This patch implements save/restore of %gs in the kernel, so it can be
used for per-cpu data.  This is not cheap, and we do it for UP as well
as SMP, which is stupid.  Benchmarks, anyone?

Based on this patch by Jeremy Fitzhardinge:

From: Jeremy Fitzhardinge <[EMAIL PROTECTED]>
This patch is the meat of the PDA change.  This patch makes several
related changes:

1: Most significantly, %gs is now used in the kernel.  This means that on
   entry, the old value of %gs is saved away, and it is reloaded with
   __KERNEL_PDA.

2: entry.S constructs the stack in the shape of struct pt_regs, and this
   is passed around the kernel so that the process's saved register
   state can be accessed.

   Unfortunately struct pt_regs doesn't currently have space for %gs
   (or %fs). This patch extends pt_regs to add space for gs (no space
   is allocated for %fs, since it won't be used, and it would just
   complicate the code in entry.S to work around the space).

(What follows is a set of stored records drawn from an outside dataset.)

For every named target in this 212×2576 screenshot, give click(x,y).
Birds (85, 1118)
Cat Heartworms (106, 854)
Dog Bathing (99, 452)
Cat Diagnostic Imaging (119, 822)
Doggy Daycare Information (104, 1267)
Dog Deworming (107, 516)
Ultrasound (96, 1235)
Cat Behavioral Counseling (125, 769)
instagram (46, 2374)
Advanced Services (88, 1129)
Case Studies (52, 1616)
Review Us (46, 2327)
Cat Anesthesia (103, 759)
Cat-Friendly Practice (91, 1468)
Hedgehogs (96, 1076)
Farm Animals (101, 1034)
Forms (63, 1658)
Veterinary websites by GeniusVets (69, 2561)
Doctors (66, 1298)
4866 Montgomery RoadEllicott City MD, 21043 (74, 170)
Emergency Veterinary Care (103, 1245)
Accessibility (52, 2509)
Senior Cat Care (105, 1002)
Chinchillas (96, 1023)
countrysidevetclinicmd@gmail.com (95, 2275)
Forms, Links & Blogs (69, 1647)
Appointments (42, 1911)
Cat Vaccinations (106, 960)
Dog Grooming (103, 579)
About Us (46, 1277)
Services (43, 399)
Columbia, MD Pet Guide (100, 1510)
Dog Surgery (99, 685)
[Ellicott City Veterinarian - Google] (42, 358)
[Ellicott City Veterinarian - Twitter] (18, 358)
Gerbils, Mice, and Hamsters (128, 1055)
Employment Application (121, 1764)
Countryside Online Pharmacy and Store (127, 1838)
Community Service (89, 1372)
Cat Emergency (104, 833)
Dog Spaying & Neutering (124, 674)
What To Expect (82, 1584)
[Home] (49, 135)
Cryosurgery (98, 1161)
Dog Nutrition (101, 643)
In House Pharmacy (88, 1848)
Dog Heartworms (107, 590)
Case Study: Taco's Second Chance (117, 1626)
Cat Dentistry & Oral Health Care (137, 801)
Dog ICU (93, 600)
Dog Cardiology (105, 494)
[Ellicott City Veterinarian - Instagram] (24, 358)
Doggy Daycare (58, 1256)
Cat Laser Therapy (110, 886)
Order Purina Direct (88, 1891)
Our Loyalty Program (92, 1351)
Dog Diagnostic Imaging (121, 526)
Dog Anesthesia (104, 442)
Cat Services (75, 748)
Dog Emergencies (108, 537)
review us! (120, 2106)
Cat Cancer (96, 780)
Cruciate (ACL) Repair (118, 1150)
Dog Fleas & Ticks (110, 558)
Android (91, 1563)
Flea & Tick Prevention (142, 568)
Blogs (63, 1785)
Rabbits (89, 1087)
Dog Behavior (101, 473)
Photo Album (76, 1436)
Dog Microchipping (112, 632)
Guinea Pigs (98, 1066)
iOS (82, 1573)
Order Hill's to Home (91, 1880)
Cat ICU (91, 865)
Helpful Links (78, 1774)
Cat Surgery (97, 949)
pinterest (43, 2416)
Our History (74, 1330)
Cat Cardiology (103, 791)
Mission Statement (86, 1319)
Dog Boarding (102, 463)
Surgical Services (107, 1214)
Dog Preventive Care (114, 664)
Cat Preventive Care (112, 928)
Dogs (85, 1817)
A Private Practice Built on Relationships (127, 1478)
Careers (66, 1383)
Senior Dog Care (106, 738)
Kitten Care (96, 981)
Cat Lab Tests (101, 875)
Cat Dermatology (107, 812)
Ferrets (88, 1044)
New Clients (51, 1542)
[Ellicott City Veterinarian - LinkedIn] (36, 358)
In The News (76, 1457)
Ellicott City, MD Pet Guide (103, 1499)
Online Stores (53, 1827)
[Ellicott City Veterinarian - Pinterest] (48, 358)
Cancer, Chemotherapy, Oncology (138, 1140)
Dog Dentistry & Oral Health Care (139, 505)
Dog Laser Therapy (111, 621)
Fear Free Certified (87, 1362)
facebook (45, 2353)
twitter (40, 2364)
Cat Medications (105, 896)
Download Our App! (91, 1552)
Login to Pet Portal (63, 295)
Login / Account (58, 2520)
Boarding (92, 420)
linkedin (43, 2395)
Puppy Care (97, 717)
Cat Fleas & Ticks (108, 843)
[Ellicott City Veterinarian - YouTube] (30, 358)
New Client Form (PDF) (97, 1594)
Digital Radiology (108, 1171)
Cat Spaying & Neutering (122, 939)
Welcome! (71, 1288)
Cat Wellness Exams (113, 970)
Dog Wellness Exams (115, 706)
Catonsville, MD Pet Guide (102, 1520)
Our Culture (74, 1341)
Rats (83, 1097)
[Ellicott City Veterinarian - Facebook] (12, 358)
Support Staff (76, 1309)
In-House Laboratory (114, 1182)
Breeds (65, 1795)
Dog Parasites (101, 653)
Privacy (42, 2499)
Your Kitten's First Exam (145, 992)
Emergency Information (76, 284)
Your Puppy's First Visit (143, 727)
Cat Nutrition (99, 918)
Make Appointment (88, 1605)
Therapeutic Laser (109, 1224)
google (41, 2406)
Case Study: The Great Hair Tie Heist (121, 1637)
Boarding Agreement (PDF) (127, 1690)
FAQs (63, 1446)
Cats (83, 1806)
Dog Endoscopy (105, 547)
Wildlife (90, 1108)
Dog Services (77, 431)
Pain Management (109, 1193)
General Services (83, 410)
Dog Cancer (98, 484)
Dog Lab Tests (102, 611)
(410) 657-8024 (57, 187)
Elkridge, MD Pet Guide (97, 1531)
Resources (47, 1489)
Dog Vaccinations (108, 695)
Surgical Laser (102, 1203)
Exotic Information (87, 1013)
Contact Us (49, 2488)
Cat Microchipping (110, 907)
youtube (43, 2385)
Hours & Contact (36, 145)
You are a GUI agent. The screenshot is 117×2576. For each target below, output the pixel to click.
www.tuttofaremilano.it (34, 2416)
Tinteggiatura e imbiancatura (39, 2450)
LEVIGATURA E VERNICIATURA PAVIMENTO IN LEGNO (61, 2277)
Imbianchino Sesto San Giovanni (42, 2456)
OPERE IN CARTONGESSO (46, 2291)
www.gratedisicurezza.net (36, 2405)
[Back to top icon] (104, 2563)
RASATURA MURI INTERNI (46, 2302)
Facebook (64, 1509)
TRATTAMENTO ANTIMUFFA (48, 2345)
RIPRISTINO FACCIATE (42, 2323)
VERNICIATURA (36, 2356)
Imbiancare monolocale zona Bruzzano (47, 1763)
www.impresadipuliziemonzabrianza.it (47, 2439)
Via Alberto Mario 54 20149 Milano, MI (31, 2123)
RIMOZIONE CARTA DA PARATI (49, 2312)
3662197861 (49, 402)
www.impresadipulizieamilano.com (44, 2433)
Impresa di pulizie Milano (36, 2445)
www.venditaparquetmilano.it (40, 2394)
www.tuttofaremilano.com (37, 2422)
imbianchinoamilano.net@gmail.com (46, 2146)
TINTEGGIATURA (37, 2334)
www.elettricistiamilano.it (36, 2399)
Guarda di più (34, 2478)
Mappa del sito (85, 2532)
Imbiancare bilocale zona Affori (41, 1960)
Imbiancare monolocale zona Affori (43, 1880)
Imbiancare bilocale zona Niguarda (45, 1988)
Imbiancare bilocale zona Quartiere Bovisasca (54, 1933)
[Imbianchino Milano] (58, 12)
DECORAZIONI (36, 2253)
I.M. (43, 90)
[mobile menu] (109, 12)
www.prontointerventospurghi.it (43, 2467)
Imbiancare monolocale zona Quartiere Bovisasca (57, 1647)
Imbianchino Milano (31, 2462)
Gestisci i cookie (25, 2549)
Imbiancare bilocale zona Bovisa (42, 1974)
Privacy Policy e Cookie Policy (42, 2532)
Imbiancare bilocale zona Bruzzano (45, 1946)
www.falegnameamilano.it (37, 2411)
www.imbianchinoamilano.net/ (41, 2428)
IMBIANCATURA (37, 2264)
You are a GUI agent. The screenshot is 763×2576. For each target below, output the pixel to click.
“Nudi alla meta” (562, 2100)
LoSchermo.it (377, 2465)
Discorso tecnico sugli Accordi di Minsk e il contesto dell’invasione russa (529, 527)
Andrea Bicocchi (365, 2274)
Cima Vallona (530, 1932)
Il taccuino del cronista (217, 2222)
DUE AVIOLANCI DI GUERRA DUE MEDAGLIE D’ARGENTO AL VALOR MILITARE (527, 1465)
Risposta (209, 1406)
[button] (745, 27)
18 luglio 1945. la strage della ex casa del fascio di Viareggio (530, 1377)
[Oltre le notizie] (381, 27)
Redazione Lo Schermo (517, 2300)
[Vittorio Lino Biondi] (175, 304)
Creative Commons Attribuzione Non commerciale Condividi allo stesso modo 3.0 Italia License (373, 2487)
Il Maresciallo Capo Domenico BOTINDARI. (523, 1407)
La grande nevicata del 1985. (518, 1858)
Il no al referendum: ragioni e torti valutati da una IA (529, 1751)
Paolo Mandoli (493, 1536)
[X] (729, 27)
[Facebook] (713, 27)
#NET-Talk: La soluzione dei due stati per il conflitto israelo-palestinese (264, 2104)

3: Because %gs is now saved on the stack like %ds, %es and the integer
   registers, there are a number of places where it no longer needs to
   be handled specially; namely context switch, and saving/restoring the
   register state in a signal context.

4: And since kernel threads run in kernel space and call normal kernel
   code, they need to be created with their %gs == __KERNEL_PDA.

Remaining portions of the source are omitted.